Downtown (from my compound)
The bridge to downtown
A park in my compound
This introduction to the area will be brief, for two reasons. One, my knowledge of this area does not extend pass brevity. And two, if you're actually interested in more detail, you can always google it (which is what I'm doing).
But first (because 20 minutes is 19 minutes too long to spend on photo captions) in case this final attempt is equally unsuccessful: The pictures above (hopefully above) are: 1. A view of downtown from my compound, 2. the bridge to downtown, and 3. a park close to my apartment.
So, briefly then:
The Xinjiang Autonomous Region is in the northwest of the People's Republic of China. It's huge. In land mass, it accounts for one-sixth of China. It borders Tibet, Mongolia, Russia, Kazakhstan, Kyrgzstan, Afghanistan, Pakistan and India. Maybe more (countries are changing quicker than maps these days).
Xinjiang has the dubious distinction of boasting the farthest spot in the world from an ocean. It also has the second largest desert in the world, the Taklamakan, the fringes of which are not too far from my city. I forsee a sand-blown camel ride in my future.
The region is home to a large number of minorities (non-Han Chinese), which include Uygur, Kazak, Hui, Mongolian, Kirgiz, Tajik, Tatar, Uzbek, Daur, and other nationalities. There has been unrest among the minority groups, but I haven't been here long enough to assess the issues or to know how deep the unrest is.

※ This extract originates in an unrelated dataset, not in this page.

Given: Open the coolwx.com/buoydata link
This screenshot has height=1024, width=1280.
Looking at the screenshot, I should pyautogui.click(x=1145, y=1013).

Korla is the name of the city I live in. For thousands of years it has existed as a community along the famed Silk Road trade route. Officially though, it became a county in 1940, a prefecture in 1954, a part of the Bayin Guoleng Mongolia Autonomous prefecture in 1960, and was approved as a city in 1979.
The population, depending on what source you quote, is between 300,000 and 400,000. This is small by Chinese city standards, but relatively large for this area. Abundant farming land has always made the area a settlement, and the discovery of oil in the Taklamakan Desert has significantly increased the population (and Beijing's interest).
The city is roughly half Han Chinese, and half minorities (primarily Uygur).
Korla is known for its 'fragrant pears.' Every city in China seems to be known for something .... Don't sneer, you out there in the Land of Famous Potatoes.
I live inside a compound, which is basically a city within a city. There are approximately 5,000 inhabitants who work for the Tarim Petroleum Country (which oversees the school I work for). The school is in the compound, as are banks, restaurants, stores, police stations, parks, playgrounds and other things I haven't discovered yet.
A river runs through Korla, and it creates a border between my compound and the downtown area. Still, it's only a 10 minute walk to the bridge, and another 5 minutes into downtown.
In another direction, it's a ten-minute walk to a Uygur community with shops, restaurants and outdoor stalls. If I want to buy chicken (let's say for an innocuous, gentle stir fry), I am required to point to the live bird I desire and they will kill, chop and package it for me.
Where's the beef?
My apartment is a nice set-up; bedroom, kitchen, livingroom, bathroom and computer room. It came furnished, including a washing machine, television and computer. For complimentary housing, I can't complain.
Speaking of, when I was staying at a hotel in Urumxi, the towels were labeled 'uncomplimentary' (which I assumed refered to their possesion as opposed to their use).